El consumo aparente de carne vacuna se ubicó en 46,3 kilos por habitante al año entre enero y julio de 2026, 9,4% menos que en el mismo período de 2025. La caída se produjo en un contexto de fuertes aumentos de precios, menor producción y un crecimiento de las exportaciones.
El consumo de carne vacuna volvió a caer en Argentina y alcanzó durante julio uno de los niveles más bajos de los últimos años. Según un informe de la Cámara de la Industria y Comercio de Carnes y Derivados de la República Argentina (CICCRA), en los primeros siete meses de 2026 el consumo aparente promedió 46,3 kilos por habitante al año, lo que representa una baja del 9,4% interanual.
En términos absolutos, el mercado interno absorbió 163.400 toneladas menos que durante el mismo período de 2025. El consumo aparente acumulado fue de aproximadamente 1,2 millones de toneladas, un 12% inferior al registrado un año atrás.
La retracción también se refleja en la comparación histórica. Para los primeros siete meses del año, el consumo había alcanzado los 53 kilos por habitante en 2023, 48,7 kilos en 2024 y 49,9 kilos en 2025.
LOS PRECIOS SUBIERON MÁS DEL 50%
La caída del consumo se produjo mientras los principales cortes de carne vacuna registraron fuertes aumentos.

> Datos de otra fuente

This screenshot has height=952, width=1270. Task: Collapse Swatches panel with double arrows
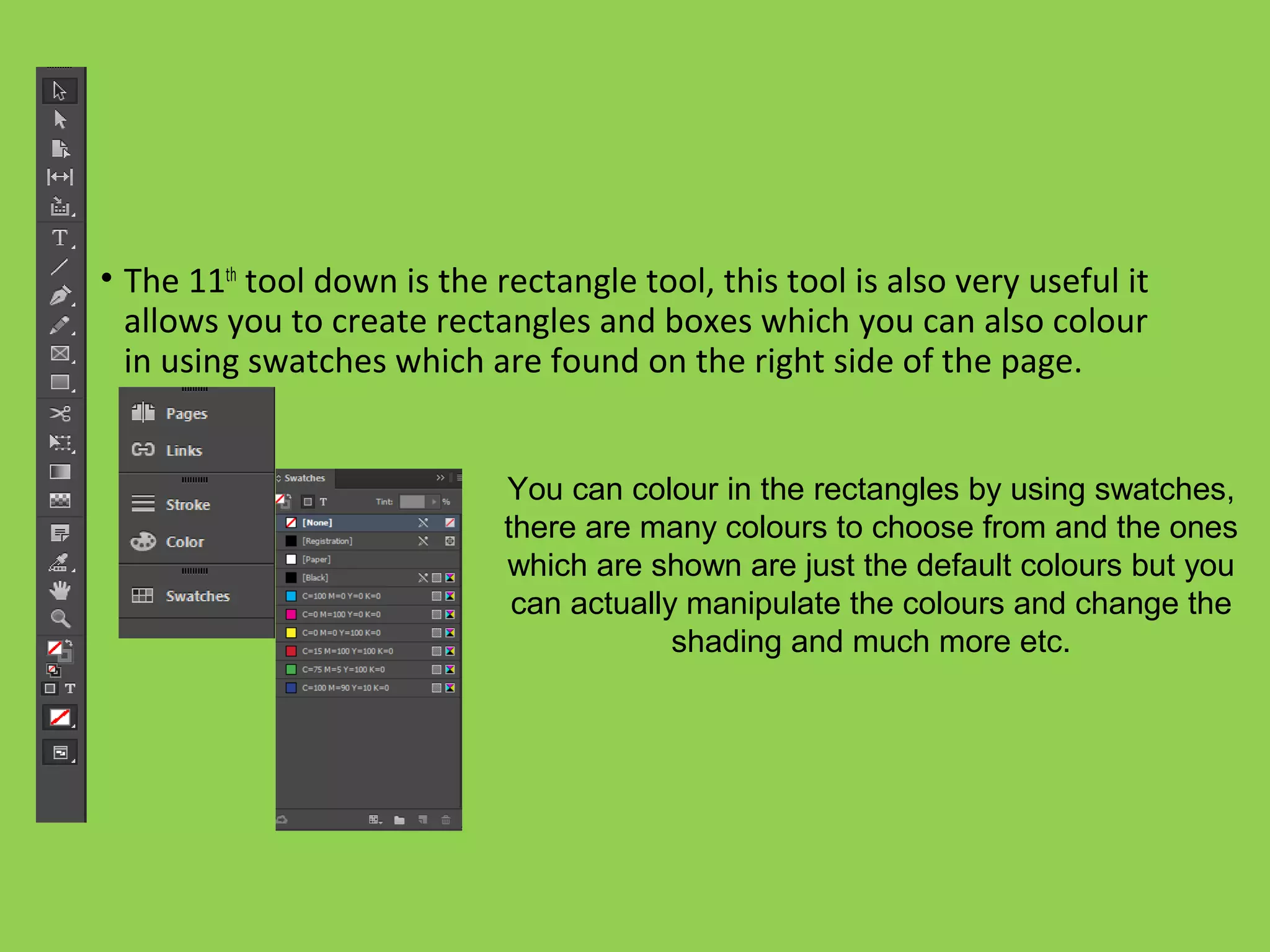coord(440,478)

Durante julio, el precio promedio de la carne vacuna acumuló una suba interanual del 52%.
Entre los cortes relevados, el cuadril aumentó 53,6%, la carne picada común 53,5%, el asado 52,1%, la paleta 51,2% y la nalga 49,2%.
En la comparación mensual, en cambio, se registraron leves bajas: el asado cayó 1,3%, la nalga 0,8%, la carne picada común 0,7%, el cuadril 0,2% y la paleta 0,1%.
El precio de la carne vacuna también se incrementó en relación con el pollo. Mientras los cortes vacunos subieron 52% interanual, el pollo entero registró una suba del 22,9%, ampliando la diferencia de precios entre ambos productos.
MENOR PRODUCCIÓN Y CAÍDA DE LA FAENA
La menor disponibilidad de carne también estuvo vinculada con una reducción de la producción. Entre enero y julio se produjeron 1,689 millones de toneladas de carne vacuna, un 6,8% menos que en igual período de 2025.
La faena alcanzó los 7,09 millones de cabezas, lo que significó una caída interanual del 9,8%, equivalente a unos 772.800 animales menos.
Durante julio, la faena total fue de 1,095 millones de cabezas, un 12,2% menos que en el mismo mes del año anterior. La producción mensual llegó a unas 268.000 toneladas y retrocedió 8,1% interanual.
Sin embargo, la caída de la producción fue parcialmente compensada por un mayor peso promedio de los animales faenados. En julio alcanzó los 244 kilos en gancho, un 4,7% más que un año atrás.
RETENCIÓN DE HEMBRAS Y CAMBIO EN EL CICLO GANADERO
Según CICCRA, la menor faena también está relacionada con un cambio en el ciclo ganadero. Luego del proceso de liquidación de hembras registrado entre 2023 y 2025, el sector ingresó en una etapa de mayor retención de vientres.
En julio, las hembras representaron el 44,3% de la faena total, un nivel considerado compatible con el sostenimiento del stock ganadero.
LAS EXPORTACIONES CRECIERON
Mientras el mercado interno redujo su consumo, las exportaciones de carne vacuna mostraron un comportamiento diferente.
Entre enero y julio de 2026 se exportaron 487.200 toneladas, un 8,8% más que en el mismo período de 2025. Esto significó que los mercados externos absorbieran cerca de 40.000 toneladas adicionales.
La combinación de una producción que cayó 6,8% y exportaciones que aumentaron 8,8% tuvo impacto sobre la cantidad de carne disponible para el mercado argentino.
De esta manera, el consumo interno acumuló una caída del 12% en volumen, mientras el consumo por habitante retrocedió 9,4%, en un escenario marcado por precios que aumentaron más del 50% durante el último año.